Uni Eropa secara resmi menyetujui keputusan untuk menghapus seluruh sanksi yang selama ini diberlakukan terhadap Suriah, menandai perubahan besar dalam kebijakan luar negeri blok tersebut terhadap Damaskus. Keputusan ini diumumkan usai pertemuan tingkat tinggi para menteri luar negeri Uni Eropa di Brussels.
Menurut pernyataan resmi dari Dewan Uni Eropa, pencabutan sanksi ini merupakan bagian dari strategi normalisasi bertahap hubungan diplomatik dan ekonomi dengan pemerintah Suriah, setelah lebih dari satu dekade isolasi internasional menyusul konflik berkepanjangan di negara tersebut.
“Ini adalah langkah penting menuju stabilitas kawasan. Kami mendorong reformasi politik dan pemulihan ekonomi Suriah melalui pendekatan konstruktif,” ujar perwakilan tinggi Uni Eropa untuk urusan luar negeri, Josep Borrell.
Sejak 2011, Uni Eropa telah memberlakukan berbagai sanksi terhadap Suriah, termasuk embargo minyak, pembekuan aset pejabat tinggi, serta pembatasan perdagangan dan investasi. Keputusan penghapusan sanksi ini membuka jalan bagi pemulihan hubungan ekonomi dan kembalinya investasi asing ke negara yang porak-poranda akibat perang.

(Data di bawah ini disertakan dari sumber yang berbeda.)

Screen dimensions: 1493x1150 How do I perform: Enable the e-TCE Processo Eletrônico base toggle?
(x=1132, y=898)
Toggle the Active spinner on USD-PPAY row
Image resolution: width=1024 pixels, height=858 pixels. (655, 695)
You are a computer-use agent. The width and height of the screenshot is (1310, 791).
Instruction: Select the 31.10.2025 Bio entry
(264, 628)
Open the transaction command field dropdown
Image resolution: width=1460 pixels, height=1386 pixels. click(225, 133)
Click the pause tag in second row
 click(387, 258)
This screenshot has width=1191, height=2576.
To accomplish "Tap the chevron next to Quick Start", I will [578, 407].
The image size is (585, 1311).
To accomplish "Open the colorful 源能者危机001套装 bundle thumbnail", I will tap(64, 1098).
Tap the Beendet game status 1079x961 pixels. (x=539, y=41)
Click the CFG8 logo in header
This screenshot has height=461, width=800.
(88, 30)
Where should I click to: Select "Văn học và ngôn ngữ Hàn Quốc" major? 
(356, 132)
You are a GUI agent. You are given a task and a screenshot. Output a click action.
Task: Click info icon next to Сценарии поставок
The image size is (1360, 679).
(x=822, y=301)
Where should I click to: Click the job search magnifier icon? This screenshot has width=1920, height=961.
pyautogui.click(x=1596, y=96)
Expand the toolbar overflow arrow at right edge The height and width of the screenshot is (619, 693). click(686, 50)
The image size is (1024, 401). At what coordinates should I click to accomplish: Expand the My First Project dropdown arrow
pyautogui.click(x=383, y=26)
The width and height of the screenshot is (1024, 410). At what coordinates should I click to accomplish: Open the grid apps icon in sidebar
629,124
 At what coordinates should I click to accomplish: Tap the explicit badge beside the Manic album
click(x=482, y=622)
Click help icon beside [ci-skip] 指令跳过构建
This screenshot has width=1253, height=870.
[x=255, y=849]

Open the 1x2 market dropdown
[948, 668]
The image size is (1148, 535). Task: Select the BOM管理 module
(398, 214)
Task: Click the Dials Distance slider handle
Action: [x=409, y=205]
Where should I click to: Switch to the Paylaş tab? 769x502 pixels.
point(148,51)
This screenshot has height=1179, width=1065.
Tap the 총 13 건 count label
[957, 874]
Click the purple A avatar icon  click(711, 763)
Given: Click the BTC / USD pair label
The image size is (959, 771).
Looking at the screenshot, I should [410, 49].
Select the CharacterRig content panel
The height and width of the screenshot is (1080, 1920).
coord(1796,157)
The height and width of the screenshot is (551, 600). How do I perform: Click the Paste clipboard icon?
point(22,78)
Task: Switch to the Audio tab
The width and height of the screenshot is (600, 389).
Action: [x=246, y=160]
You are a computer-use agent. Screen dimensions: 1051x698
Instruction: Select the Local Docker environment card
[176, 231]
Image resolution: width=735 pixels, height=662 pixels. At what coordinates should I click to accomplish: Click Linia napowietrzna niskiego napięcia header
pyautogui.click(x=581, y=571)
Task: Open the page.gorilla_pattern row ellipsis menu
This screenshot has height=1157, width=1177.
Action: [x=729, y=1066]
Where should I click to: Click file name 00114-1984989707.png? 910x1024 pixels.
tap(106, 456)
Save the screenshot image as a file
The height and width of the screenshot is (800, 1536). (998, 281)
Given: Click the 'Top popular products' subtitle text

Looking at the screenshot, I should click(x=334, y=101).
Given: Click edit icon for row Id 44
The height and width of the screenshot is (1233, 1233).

Langkah ini disambut baik oleh sejumlah negara Arab yang telah lebih dulu melakukan normalisasi dengan Suriah. Pemerintah Suriah menyatakan bahwa keputusan Uni Eropa ini merupakan “kemenangan diplomatik” dan akan mempercepat proses rekonstruksi serta pemulihan ekonomi nasional.
Beberapa analis politik menilai bahwa keputusan ini juga dapat memperkuat posisi Suriah dalam berbagai forum internasional dan membuka jalan bagi kerja sama regional yang lebih luas, termasuk di bidang energi, infrastruktur, dan penanganan pengungsi.
Namun, kelompok hak asasi manusia menyuarakan kekhawatiran bahwa pencabutan sanksi tanpa syarat dapat melemahkan upaya pertanggungjawaban atas pelanggaran HAM yang terjadi selama konflik. Mereka menyerukan agar normalisasi disertai tekanan agar pemerintah Suriah melakukan reformasi politik dan menghormati hak-hak sipil.